The number of poorer students dropping out of university before completing their course has reached its highest point in five years, according to a recent report by the Office for Fair Access (OFFA).
The report, which found that this number had risen for the second year running, suggests that the gap between students from higher and lower-income backgrounds is increasing.
It found that between 2014 and 2015, nearly 9% of full-time undergraduates from lower-income backgrounds did not finish their course, compared to less than 5% of their less disadvantaged peers.
OFFA concluded that although “more disadvantaged young people are in higher education than ever before […] the gap between the non-continuation rates of the most advantaged and most disadvantaged students has widened in the past year.”
“Higher education can be a transformational experience that opens doors to rewarding careers and social mobility, but this is only the case if students achieve successful outcomes.”
This report comes as tuition fees for many universities – including Warwick – are expected to rise to £9,250 in the upcoming year, with interest rates rising to up to 6.1% for 2017/18 student loans.
The gap between the non-continuation rates of the most advantaged and most disadvantaged students has widened in the past year.
Office for Fair Access
Despite an SU-led boycott of the National Student Survey, which was used to assess which universities would qualify to raise their fee cap, Warwick was awarded silver status along with the University of York, Durham and UCL in the recent Teaching Excellence Framework ranking, while Coventry scored gold.
Recent reports have also suggested that since maintenance grants have been cut, poorer students are coming out of university with an average of £14,000 more debt than students from wealthier families. Nationwide, British students are said to graduate with more debt that any other English-speaking country, according to The Independent.

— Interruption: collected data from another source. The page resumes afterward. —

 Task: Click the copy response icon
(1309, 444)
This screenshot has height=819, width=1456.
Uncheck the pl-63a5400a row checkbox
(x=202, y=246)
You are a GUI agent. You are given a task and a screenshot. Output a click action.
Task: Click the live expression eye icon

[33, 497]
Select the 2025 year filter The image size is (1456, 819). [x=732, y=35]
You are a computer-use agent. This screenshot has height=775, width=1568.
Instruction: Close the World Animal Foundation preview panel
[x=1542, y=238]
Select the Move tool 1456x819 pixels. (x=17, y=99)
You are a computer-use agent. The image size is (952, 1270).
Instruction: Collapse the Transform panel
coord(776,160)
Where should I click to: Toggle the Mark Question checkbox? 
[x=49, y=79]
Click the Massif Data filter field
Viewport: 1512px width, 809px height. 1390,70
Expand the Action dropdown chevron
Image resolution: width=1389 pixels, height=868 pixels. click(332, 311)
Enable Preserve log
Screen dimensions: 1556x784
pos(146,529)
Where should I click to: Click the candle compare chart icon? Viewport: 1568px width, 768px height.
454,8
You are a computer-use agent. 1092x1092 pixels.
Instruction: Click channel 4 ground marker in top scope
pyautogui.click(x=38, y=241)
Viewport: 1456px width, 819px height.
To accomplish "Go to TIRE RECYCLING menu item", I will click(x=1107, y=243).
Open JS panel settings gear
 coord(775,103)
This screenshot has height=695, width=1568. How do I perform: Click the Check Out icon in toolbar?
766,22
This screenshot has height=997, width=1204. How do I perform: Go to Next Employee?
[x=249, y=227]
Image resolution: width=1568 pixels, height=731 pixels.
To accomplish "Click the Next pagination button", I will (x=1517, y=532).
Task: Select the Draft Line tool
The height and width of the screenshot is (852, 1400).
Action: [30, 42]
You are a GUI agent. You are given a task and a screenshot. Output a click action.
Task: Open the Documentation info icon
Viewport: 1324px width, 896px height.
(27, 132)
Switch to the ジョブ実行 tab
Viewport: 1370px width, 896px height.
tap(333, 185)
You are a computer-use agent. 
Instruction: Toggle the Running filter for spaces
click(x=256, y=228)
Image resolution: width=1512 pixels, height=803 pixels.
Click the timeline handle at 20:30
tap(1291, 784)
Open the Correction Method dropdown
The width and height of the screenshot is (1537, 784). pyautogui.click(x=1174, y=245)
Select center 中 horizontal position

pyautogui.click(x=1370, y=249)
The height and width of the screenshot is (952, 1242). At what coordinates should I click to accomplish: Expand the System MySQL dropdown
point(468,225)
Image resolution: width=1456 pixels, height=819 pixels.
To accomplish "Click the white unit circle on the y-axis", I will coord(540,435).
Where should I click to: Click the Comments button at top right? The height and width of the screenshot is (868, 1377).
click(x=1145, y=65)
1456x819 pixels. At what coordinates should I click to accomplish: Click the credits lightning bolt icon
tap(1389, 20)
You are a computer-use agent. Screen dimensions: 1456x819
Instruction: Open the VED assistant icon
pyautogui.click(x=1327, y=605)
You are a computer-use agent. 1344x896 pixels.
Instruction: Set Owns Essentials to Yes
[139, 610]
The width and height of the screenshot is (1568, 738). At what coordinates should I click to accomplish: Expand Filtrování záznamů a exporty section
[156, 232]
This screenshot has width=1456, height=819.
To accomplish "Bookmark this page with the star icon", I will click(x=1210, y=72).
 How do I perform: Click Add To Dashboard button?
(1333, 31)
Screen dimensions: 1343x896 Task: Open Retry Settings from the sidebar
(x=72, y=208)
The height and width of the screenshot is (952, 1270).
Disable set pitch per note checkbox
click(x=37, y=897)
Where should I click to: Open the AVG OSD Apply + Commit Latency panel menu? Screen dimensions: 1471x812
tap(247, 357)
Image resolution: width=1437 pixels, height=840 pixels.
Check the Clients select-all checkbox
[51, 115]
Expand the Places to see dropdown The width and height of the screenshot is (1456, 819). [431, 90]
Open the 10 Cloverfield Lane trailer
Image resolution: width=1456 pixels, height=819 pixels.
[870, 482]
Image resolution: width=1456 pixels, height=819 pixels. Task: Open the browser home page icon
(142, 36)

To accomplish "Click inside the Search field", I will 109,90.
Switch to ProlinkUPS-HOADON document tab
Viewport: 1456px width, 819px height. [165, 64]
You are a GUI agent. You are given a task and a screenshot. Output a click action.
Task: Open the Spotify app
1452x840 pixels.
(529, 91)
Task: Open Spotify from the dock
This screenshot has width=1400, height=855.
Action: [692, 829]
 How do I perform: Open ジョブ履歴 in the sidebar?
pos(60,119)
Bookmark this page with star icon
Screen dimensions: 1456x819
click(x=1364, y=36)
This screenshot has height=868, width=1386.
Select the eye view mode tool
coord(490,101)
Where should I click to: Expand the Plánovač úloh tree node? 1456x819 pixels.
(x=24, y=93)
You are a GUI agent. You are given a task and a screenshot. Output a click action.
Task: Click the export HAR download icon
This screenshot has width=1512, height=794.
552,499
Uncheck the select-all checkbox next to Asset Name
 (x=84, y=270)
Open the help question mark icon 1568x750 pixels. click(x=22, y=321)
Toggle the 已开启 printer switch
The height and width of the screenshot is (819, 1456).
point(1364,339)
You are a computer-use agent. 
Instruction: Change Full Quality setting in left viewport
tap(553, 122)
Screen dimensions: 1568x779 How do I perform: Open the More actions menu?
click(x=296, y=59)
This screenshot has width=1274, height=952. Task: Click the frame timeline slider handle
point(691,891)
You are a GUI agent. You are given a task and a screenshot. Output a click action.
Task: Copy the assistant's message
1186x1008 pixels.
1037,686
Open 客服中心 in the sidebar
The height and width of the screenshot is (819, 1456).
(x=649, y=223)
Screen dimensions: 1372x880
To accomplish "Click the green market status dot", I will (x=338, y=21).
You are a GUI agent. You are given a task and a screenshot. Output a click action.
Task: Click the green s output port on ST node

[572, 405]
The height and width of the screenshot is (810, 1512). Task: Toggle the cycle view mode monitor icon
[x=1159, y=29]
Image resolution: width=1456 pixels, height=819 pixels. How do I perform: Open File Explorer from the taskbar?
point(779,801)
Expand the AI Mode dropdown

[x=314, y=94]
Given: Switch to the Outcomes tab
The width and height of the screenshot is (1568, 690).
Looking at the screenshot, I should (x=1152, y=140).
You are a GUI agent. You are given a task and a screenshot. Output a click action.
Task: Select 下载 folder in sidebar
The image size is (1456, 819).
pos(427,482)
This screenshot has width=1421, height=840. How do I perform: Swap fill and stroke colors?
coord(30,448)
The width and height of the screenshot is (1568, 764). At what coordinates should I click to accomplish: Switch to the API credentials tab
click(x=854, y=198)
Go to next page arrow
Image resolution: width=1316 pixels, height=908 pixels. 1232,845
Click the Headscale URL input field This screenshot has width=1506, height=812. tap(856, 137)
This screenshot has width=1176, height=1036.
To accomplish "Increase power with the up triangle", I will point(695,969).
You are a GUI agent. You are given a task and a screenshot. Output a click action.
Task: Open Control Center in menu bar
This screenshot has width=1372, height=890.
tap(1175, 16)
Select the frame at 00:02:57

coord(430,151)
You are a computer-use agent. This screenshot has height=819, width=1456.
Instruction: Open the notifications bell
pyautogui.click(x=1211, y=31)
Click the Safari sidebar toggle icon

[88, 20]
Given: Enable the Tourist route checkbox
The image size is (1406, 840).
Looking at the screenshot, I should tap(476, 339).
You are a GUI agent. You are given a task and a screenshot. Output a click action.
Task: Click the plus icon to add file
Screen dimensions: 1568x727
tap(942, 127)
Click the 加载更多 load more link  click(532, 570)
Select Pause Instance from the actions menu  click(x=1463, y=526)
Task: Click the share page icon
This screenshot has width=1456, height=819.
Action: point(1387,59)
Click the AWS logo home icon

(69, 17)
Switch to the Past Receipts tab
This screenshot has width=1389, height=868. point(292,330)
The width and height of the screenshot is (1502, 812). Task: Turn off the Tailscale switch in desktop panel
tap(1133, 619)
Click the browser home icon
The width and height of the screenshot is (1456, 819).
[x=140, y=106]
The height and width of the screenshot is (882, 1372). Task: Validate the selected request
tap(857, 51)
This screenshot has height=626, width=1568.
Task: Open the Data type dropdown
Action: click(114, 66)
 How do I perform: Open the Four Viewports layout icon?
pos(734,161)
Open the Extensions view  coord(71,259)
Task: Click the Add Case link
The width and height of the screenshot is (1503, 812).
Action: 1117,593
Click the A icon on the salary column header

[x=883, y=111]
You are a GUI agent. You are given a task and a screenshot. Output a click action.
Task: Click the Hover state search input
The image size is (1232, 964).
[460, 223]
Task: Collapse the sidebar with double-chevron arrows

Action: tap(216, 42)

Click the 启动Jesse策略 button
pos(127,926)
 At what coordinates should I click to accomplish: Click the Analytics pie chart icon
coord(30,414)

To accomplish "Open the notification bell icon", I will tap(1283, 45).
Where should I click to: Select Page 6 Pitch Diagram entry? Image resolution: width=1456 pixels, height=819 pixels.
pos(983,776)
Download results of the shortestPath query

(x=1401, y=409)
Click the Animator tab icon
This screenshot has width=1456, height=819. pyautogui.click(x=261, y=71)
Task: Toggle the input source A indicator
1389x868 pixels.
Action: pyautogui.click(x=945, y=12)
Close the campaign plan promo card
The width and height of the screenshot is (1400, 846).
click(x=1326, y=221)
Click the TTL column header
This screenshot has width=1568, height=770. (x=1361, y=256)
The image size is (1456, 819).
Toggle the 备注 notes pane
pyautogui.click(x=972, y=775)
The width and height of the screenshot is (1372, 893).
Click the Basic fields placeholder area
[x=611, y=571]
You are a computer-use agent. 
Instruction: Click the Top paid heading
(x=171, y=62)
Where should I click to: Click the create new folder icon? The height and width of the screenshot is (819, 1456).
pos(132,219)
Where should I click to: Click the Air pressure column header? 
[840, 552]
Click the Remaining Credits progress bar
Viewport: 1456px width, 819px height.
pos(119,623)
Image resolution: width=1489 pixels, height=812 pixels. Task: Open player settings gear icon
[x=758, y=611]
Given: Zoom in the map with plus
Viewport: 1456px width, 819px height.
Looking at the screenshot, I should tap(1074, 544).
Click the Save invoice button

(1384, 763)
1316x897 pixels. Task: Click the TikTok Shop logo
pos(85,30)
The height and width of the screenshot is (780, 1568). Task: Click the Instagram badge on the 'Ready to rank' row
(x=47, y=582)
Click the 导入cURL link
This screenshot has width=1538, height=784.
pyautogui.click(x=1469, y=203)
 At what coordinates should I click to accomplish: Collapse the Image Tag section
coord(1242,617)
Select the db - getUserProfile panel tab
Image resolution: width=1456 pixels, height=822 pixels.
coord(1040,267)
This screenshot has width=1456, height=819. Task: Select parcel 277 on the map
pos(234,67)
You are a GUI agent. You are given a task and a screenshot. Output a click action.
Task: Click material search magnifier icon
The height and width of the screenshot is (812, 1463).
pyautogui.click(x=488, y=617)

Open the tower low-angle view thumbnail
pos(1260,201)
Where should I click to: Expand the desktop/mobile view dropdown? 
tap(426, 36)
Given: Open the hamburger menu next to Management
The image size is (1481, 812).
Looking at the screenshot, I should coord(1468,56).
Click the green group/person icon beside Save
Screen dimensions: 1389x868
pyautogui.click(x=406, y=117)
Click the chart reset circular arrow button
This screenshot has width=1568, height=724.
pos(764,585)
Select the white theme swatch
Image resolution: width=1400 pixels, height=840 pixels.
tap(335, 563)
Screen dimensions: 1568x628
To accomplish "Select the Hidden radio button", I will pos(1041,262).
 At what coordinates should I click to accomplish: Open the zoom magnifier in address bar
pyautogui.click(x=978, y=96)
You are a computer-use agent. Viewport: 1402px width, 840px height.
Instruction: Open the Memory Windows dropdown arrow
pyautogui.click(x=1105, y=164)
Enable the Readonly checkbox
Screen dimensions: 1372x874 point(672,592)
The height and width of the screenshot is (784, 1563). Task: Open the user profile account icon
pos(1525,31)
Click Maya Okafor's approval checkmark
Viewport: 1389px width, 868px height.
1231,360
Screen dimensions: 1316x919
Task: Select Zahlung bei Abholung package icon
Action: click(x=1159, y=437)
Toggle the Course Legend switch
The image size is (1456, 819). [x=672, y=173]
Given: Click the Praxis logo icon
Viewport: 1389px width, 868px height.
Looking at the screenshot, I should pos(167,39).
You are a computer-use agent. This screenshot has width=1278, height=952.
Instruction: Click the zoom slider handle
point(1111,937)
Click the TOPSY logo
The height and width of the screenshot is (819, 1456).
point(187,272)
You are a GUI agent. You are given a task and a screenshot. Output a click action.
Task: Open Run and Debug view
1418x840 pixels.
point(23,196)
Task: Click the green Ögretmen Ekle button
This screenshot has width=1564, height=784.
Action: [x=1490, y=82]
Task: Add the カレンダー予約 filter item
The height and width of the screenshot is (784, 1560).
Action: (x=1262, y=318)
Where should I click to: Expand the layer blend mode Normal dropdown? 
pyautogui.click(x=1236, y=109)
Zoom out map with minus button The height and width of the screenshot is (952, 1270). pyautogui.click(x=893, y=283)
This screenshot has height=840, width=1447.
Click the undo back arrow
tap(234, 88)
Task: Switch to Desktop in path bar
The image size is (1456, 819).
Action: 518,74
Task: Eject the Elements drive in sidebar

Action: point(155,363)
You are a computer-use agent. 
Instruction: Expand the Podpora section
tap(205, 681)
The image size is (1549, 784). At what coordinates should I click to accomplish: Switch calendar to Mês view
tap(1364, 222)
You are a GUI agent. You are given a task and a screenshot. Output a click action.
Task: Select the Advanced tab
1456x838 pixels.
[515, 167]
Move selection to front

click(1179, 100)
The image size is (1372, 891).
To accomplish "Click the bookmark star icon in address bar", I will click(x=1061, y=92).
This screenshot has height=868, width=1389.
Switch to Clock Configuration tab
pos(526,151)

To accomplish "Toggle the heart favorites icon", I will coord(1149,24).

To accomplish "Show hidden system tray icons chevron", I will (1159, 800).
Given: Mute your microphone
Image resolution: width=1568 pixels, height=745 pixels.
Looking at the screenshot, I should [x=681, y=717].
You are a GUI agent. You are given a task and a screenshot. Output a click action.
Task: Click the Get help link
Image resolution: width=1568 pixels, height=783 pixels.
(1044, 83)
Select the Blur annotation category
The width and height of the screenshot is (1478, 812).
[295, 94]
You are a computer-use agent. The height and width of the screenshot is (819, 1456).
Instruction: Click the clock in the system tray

Minister for Universities Jo Johnson claimed that universities are “rising to the challenge,” but “there is still more work to do to ensure no student is missing out.”
In the last year, universities have been spending up to £752.2 million on schemes (such as Bright Stars at Warwick) to support students from less advantaged backgrounds and encourage people to attend higher education.
However, the University’s primary access agreement for the coming year, while pledging “to develop new routes for disadvantaged students to gain access to a Warwick education” places more focus on helping disadvantaged students gain access to university rather than ensuring they stay on the course.